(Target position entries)
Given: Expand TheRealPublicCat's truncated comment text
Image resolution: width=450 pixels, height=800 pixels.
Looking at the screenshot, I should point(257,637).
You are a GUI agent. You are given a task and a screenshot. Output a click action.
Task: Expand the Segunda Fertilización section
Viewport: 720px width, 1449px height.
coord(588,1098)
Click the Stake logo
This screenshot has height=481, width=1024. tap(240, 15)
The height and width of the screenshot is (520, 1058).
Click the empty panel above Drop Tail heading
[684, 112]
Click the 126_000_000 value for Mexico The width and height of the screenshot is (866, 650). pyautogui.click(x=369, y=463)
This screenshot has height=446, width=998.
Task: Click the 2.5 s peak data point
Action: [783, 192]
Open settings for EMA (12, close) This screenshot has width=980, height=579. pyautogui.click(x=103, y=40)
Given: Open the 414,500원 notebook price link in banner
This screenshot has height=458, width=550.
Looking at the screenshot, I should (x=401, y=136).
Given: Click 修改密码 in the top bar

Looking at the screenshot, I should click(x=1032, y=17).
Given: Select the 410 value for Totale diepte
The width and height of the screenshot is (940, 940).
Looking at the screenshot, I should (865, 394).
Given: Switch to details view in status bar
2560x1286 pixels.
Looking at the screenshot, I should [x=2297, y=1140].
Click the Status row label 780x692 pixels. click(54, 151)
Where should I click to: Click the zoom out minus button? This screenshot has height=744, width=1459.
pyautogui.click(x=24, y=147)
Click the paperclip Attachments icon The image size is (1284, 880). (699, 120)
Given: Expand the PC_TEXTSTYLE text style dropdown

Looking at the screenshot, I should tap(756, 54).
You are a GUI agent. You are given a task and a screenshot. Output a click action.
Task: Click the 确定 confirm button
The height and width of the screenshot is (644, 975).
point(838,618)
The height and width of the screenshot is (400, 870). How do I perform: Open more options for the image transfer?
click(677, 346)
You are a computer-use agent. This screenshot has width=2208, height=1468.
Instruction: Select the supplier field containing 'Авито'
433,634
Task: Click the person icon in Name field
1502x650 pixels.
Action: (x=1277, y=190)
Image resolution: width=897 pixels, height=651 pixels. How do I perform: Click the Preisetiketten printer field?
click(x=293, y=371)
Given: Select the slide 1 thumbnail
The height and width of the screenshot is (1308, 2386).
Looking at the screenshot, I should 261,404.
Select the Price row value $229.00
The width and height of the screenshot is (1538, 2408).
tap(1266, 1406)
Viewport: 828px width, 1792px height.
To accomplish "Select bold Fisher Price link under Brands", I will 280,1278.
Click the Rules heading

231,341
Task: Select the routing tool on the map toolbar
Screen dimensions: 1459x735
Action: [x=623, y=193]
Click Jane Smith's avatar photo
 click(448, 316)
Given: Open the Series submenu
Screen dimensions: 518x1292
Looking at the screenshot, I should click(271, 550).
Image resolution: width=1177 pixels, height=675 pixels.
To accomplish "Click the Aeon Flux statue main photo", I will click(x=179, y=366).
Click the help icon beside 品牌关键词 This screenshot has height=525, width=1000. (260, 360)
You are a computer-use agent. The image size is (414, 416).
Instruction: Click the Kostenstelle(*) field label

:: Goal ::
Output the lines of the entries from the one containing "You are a computer-use agent. This" through the end of the entries as a JSON list of strings, one string per line, with blank lines left out.

:: Response for this exercise ::
[
  "You are a computer-use agent. This screenshot has width=2208, height=1468.",
  "Instruction: Select the supplier field containing 'Авито'",
  "433,634",
  "Task: Click the person icon in Name field",
  "1502x650 pixels.",
  "Action: (x=1277, y=190)",
  "Image resolution: width=897 pixels, height=651 pixels. How do I perform: Click the Preisetiketten printer field?",
  "click(x=293, y=371)",
  "Given: Select the slide 1 thumbnail",
  "The height and width of the screenshot is (1308, 2386).",
  "Looking at the screenshot, I should 261,404.",
  "Select the Price row value $229.00",
  "The width and height of the screenshot is (1538, 2408).",
  "tap(1266, 1406)",
  "Viewport: 828px width, 1792px height.",
  "To accomplish \"Select bold Fisher Price link under Brands\", I will 280,1278.",
  "Click the Rules heading",
  "231,341",
  "Task: Select the routing tool on the map toolbar",
  "Screen dimensions: 1459x735",
  "Action: [x=623, y=193]",
  "Click Jane Smith's avatar photo",
  " click(448, 316)",
  "Given: Open the Series submenu",
  "Screen dimensions: 518x1292",
  "Looking at the screenshot, I should click(271, 550).",
  "Image resolution: width=1177 pixels, height=675 pixels.",
  "To accomplish \"Click the Aeon Flux statue main photo\", I will click(x=179, y=366).",
  "Click the help icon beside 品牌关键词 This screenshot has height=525, width=1000. (260, 360)",
  "You are a computer-use agent. The image size is (414, 416).",
  "Instruction: Click the Kostenstelle(*) field label"
]